Burt leaned forward and calmly took the document from Teddy. “I thought this had your approval,” he said, looking it over. “Lenny’s company is with you, isn’t it? Are you going to tell me you don’t know what’s going on with your own companies?”

Teddy drummed his fingers on the leather armrests and blushed. “I know what’s going on. I just didn’t know you were handling the contract.”

Burt seemed just ever so slightly annoyed. “Well, the other day I was over at the Doubloon casino, talking to my old college friend, Sam Wolkowitz, who’s in the cable television industry. And he told me your friend Vin’s son Anthony might be involved in managing a fighter named Barton, who might be on TV. But was I asked to be the lawyer representing the contract? No. Because that’s done at your discretion, Ted. And I know everything he does must meet with your approval. So who am I to get upset?”

Teddy felt like he’d been picked up and thrown across the room. Lenny Romano getting the City Hall contract, Vin’s son getting involved with the fights. And no one giving him a percentage. He didn’t want to tell Burt he wasn’t aware of these things, but he wasn’t sure how to keep from screaming either. His insides squeezed together tightly, alerting him that he’d soon have to go pass blood into the toilet again. How could he control his crew if he couldn’t control his own body?

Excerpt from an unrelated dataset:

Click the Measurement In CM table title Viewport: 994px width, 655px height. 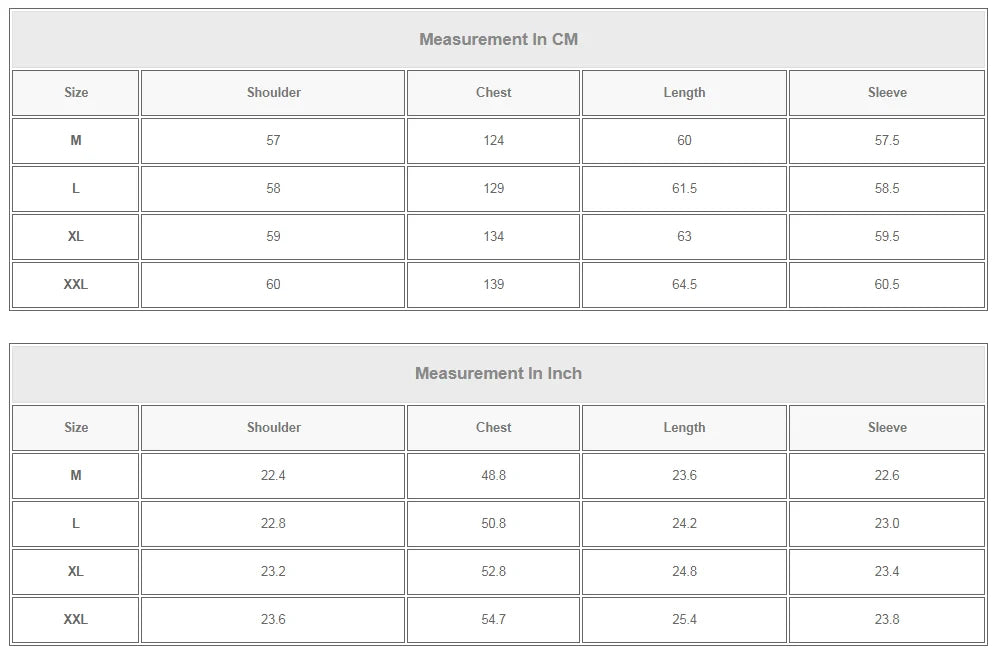pos(498,39)
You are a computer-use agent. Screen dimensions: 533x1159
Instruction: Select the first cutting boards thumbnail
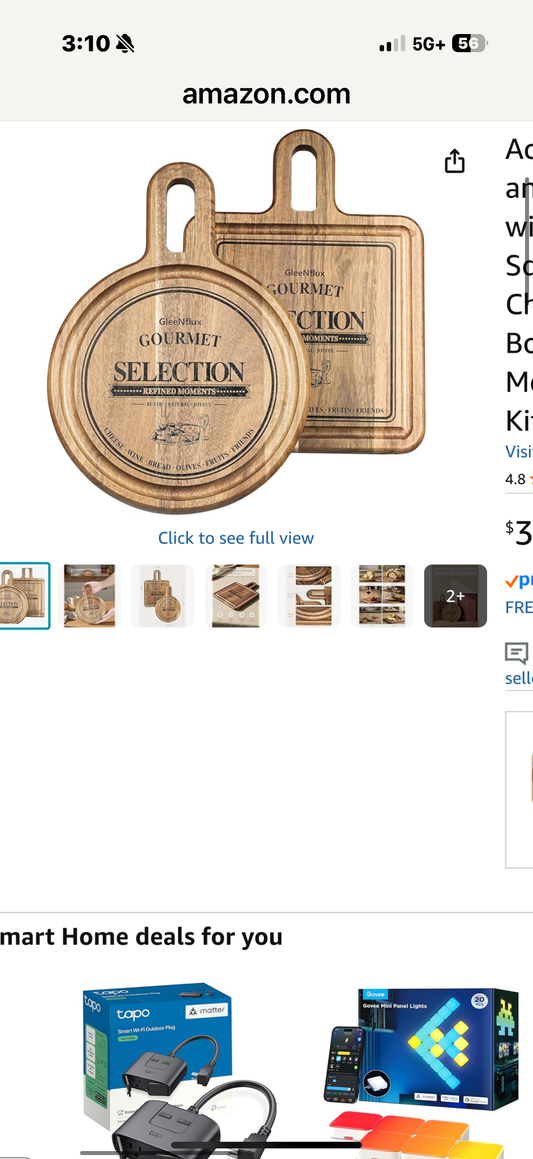pyautogui.click(x=24, y=596)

He was having a bad moment. All the details of his life that he’d carefully arranged like items in the composition book were scattering like autumn leaves. And suddenly the leaves were in his abdomen and his head, swirling around, chasing away certainties. If Vin’s son wasn’t giving him a percentage, who was? And if no one was giving him a percentage, what made him a boss? And if he wasn’t a boss, what was he? He felt dizzy and sick, like he was about to vomit dry leaves on Burt’s expensive Oriental rug.

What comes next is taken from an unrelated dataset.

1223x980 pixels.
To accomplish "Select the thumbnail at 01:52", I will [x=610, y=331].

The phone rang once more and Burt picked it up directly. “Oh hi, Bunny. . . No, no. That’s all right.” He giggled. “You will? Oh sto-o-op!” Burt’s voice took a languid upperturn that made Teddy picture him wearing Hawaiian shirts and reading magazines about interior design.

“That’s entirely up to you,” said Burt, his hands performing a delicate arabesque through the air as he watched Teddy fidget from the corner of his eye. “You can get back to me anytime you want.”

He hung up the phone and turned back to Teddy as if he hadn’t missed a beat of their conversation.

“Jesus,” said Teddy in a woozy daze. “I remember when Dixie Dalton was my lawyer, he hardly had any other clients. He’d never take a call when I was in his office.”

“Well, you just can’t afford to have me on retainer like that,” Burt explained with a hand over his heart. “You’re not my only client. Speaking of which, you’re aware, are you not, that you already have an outstanding bill of twenty-seven thousand dollars you owe this office?”

“Madonna!” Teddy almost cried. “I had to put my fuckin’ house up to make the two hundred fifty thousand dollars’ bail. And now I got you squeezing me? Shit, Burt. Have a heart. It’s fuckin’ highway robbery.”

“Coming from you, Ted, that’s a compliment,” said Burt, picking up the phone again.